2. Determine the key objectives – These should be specific and linked to a measureable behaviour change and the Safe School Travel Plan Vision. Examples of behaviour changes are 'to increase the number of students who cycle to school' or 'to ensure that all cyclists wear a high-vis vest or back parck cover'
3. Determine the key messages and the primary call to action - Keep messages simple, clear and concise and they must directly relate to the objectives. For example, if the objective is to increase the number of students who cycle to school then the key message is to reinforce the benefits of cycling. Benefits could be cost savings, improved fitness and helping the environment
4. Prepare the campaign overview - Summarise the key objectives, messages and call to action. This document is very helpful when obtaining school and external support
5. School Support – Is there backing from the schools Senior Management, Teachers and Board of Trustees? Are there existing policies in place to support the campaign or do these need to be addressed?

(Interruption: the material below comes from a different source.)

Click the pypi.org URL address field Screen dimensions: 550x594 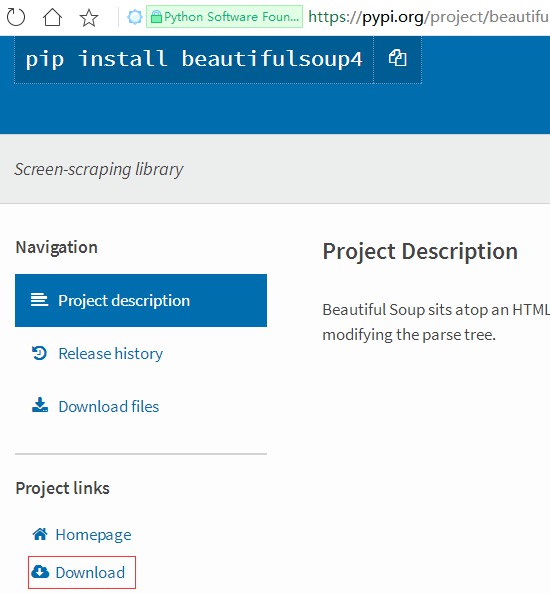pyautogui.click(x=429, y=17)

6. External support – Identify outside agencies that might link and support the campaign message e.g. Parking Officers, Sports Trusts, Police School Community Officers, Local Boards etc.
7. Communications Plan - Outline the action plan including how you will get the key message(s) across, key timings and what communication channels you will be utilising. Always use existing communication channels where possible, such as the school website, events, newsletters and noticeboards. For greater reach you could use media channels such as radio and online.
8. Develop the project plan - Assign tasks to the group based on their skills. It may be necessary to source skills from outside the group e.g. drama club, art teacher, media studies and IT staff.
9. Develop the campaign materials and launch the campaign - Reinforce the key message(s) when opportunities arise.
10. Evaluate the impact - Post campaign surveys could be carried out, behaviour change measured and annual roll survey results compared and analysed.